MF DOOM, the masked MC, your favourite rapper’s favourite rapper, is gone. It’s an ongoing theme of the blog that writing about music is always, to some degree, a failure. With MF DOOM – or King Geedorah, or Viktor Vaughn, or any other number of alias’ he released albums under – I confront my purest version of that problem; I don’t know how to do him justice. I can write down his lines that thrilled me, and you may see how many impressively dense, multi-syllable rhymes he creates – in some cases all the syllables of the set up line will rhyme with all the syllables of the line that follows (“The rest is empty with no brain but the clever nerd/ The best emcee with no chain ya ever heard”) — but it wouldn’t communicate much. You simply have to listen.
Born Daniel Dumile of Trinidadian and Zimbabwean parents in London, MF DOOM grew up in New York and started his musical career as Zev Love X in KMD, one of the great “what might have been” early 90s rap groups. The endeavor ended in tragedy when DJ Subroc, Dumile’s younger brother, was hit by a car and killed in 1993, and the group was dropped from their label later that same week. Doom withdrew from the music industry for years.
It served something of a supervillain origin story — in 1999 he returned with Operation: Doomsday, now calling himself MF DOOM and wearing a metal mask. It’s all pretty much there, the personas, the love of antiquated language, the wonky humour, the hand-stitched beats – it sounds like nothing that had come before and while DOOM is without doubt one of the most influential rappers of his generation, it doesn’t sound like much that came after.
It began the creation of a wonky little extended universe with DOOM playing all the characters, so that a later song featured one of his alter egos confronting his girlfriend about cheating with another of his alter egos.
His masterpiece is probably Madvillainy, coming in the centre of his incredible 2003 -2005 run of six great albums (all but two released under different names), and one of the most stoned records in history.

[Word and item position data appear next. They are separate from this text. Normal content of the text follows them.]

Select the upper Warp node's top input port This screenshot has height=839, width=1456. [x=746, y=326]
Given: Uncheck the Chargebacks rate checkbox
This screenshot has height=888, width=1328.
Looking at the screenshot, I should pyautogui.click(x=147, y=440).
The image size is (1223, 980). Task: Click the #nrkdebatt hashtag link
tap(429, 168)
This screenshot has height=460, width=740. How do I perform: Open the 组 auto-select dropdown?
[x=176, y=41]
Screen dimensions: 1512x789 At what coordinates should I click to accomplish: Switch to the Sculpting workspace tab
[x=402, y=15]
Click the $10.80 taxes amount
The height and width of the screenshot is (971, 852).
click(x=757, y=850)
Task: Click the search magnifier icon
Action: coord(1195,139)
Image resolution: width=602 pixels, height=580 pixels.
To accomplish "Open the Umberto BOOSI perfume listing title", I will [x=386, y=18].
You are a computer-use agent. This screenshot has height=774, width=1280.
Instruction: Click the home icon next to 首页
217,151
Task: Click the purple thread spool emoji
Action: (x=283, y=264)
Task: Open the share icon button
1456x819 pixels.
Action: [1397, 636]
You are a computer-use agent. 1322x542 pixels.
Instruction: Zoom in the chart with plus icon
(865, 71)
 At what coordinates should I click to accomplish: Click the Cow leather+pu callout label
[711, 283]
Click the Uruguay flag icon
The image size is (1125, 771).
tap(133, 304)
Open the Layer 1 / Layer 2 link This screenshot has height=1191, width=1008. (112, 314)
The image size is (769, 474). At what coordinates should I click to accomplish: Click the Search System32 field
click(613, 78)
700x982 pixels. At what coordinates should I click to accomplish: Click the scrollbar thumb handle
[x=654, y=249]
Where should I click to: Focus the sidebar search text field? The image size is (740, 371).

It’s where DOOM’s aesthetic found its perfect music analogue in producer Madlib. 22 tracks over 46 minutes, free associative rhymes over free associative beats; Bollywood, old movies, soul, psychedelia, prog and a tonne of jazz. The beats pop, spit and crackle under years of dust and wear, tactile and indulgent. Never has DOOM – simultaneously mush-mouthed and graceful throughout — sounded more at home. Or to put it another way, never has a line linking a “tech-9 holder” to rappers who “don’t know their neck shine from Shinola” – a bastardisation of a world war two era saying to denote ignorance — sounded more at home.
From there we got the relentlessly catchy Danger Mouse and Adult Swim collaboration, The Mouse and The Mask, the glorious pitch-black mess of Born Like This, the clunking shuffle of Keys to Kuffs (with Janel Janeiro) and collabs with Ghostface Killah (one of the few mainstream rappers that could match him for sheer weirdness), CZARFACE and Bishop Nehru. And then, appropriately for one as elusive as him, we got the news of the first day of the year that he had died two months earlier.
What DOOM does, as well as anyone in any genre, is communicate a pure love of the possibilities and depths of language. Apart from the famed density (“perpetrated odd favours/perforated Rod Lavers”, “Acronym/Afro trim” “Here, share a strawberry morning/Gone, an more important spawning, torn in, poor men sworn in”), he threw old words and phrases like “tarnation”, “a jot and a tittle” “completely Bonkered”, “Ipso Facto” and “Shinola” into hip hop’s vocabulary. Forced to return to his native England for the last years of his life, he put out a record filled with references to Cockney rhyming slang and ‘allo guv’nors.
You can hear it in his boredom with obvious rhymes – having primed us with “wishes/glitches/twitches” on “Great Day”, he declares the party could use more … before clearing his throat and saying “booze” which sends him off on a different tangent.
But again, simply listing the pay-offs and punchlines don’t quite do it justice – you need to hear how densely packed it all is, the joy of it, the impatience to the get to the next rhyme, the cramming of another syllable to link it all up like a puzzle piece.
If you’re a hip hop fan, you probably know all of this. If you’re not, well, like I said, this piece will be a failure, because you simply have to listen, and listen for a while, until that rackety, crowded, messy logic of MF DOOM’s world starts to make sense.
I found DOOM via Danger Doom around the time I was first getting into hip hop. The opening track, El Chupa Nibre – cartoonish, faintly ominous, packed with allusions, was one of the strangest things I’d ever heard. I can put it no other way. After DOOM, my understanding of music was different. I know a lot of people who feel the same.
Remember, All Caps when you spell the man name.